◆ **WORK TO BE COMPLETED**
Return each line of the records below verbatim, with nothing changed, added, or left out.

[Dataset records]
- - -

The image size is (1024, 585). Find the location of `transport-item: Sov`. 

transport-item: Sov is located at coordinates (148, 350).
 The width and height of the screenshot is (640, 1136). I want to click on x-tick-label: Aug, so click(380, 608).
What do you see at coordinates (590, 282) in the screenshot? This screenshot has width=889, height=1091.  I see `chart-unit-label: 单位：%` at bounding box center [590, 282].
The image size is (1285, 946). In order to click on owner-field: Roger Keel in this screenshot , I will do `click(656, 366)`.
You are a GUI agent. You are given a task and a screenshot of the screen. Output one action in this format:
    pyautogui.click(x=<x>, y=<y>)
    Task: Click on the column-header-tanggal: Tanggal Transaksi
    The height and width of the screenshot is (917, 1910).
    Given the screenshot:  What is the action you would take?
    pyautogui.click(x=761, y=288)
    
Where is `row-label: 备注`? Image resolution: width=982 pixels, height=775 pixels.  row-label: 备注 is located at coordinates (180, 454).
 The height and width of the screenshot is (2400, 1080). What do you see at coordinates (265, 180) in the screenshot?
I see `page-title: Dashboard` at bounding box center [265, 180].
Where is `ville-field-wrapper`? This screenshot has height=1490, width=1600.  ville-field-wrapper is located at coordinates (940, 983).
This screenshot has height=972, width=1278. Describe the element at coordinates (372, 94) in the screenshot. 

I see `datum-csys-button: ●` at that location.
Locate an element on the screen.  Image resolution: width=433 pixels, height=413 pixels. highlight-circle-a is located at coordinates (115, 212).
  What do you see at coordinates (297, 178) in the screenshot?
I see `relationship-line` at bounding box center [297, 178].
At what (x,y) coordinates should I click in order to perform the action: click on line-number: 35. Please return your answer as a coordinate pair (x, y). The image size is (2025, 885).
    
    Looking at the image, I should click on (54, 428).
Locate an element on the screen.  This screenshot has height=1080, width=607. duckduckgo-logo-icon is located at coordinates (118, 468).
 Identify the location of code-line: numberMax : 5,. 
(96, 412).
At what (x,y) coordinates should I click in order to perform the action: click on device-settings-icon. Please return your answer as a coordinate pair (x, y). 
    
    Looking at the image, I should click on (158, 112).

- - -

◆ **ANSWER BOX**
The image size is (1024, 585). Find the location of `transport-item: Sov`. 

transport-item: Sov is located at coordinates (148, 350).
 The width and height of the screenshot is (640, 1136). I want to click on x-tick-label: Aug, so click(380, 608).
What do you see at coordinates (590, 282) in the screenshot? This screenshot has width=889, height=1091.  I see `chart-unit-label: 单位：%` at bounding box center [590, 282].
The image size is (1285, 946). In order to click on owner-field: Roger Keel in this screenshot , I will do `click(656, 366)`.
You are a GUI agent. You are given a task and a screenshot of the screen. Output one action in this format:
    pyautogui.click(x=<x>, y=<y>)
    Task: Click on the column-header-tanggal: Tanggal Transaksi
    The height and width of the screenshot is (917, 1910).
    Given the screenshot:  What is the action you would take?
    pyautogui.click(x=761, y=288)
    
Where is `row-label: 备注`? Image resolution: width=982 pixels, height=775 pixels.  row-label: 备注 is located at coordinates (180, 454).
 The height and width of the screenshot is (2400, 1080). What do you see at coordinates (265, 180) in the screenshot?
I see `page-title: Dashboard` at bounding box center [265, 180].
Where is `ville-field-wrapper`? This screenshot has height=1490, width=1600.  ville-field-wrapper is located at coordinates (940, 983).
This screenshot has height=972, width=1278. Describe the element at coordinates (372, 94) in the screenshot. 

I see `datum-csys-button: ●` at that location.
Locate an element on the screen.  Image resolution: width=433 pixels, height=413 pixels. highlight-circle-a is located at coordinates (115, 212).
  What do you see at coordinates (297, 178) in the screenshot?
I see `relationship-line` at bounding box center [297, 178].
At what (x,y) coordinates should I click in order to perform the action: click on line-number: 35. Please return your answer as a coordinate pair (x, y). The image size is (2025, 885).
    
    Looking at the image, I should click on (54, 428).
Locate an element on the screen.  This screenshot has height=1080, width=607. duckduckgo-logo-icon is located at coordinates (118, 468).
 Identify the location of code-line: numberMax : 5,. 
(96, 412).
At what (x,y) coordinates should I click in order to perform the action: click on device-settings-icon. Please return your answer as a coordinate pair (x, y). 
    
    Looking at the image, I should click on (158, 112).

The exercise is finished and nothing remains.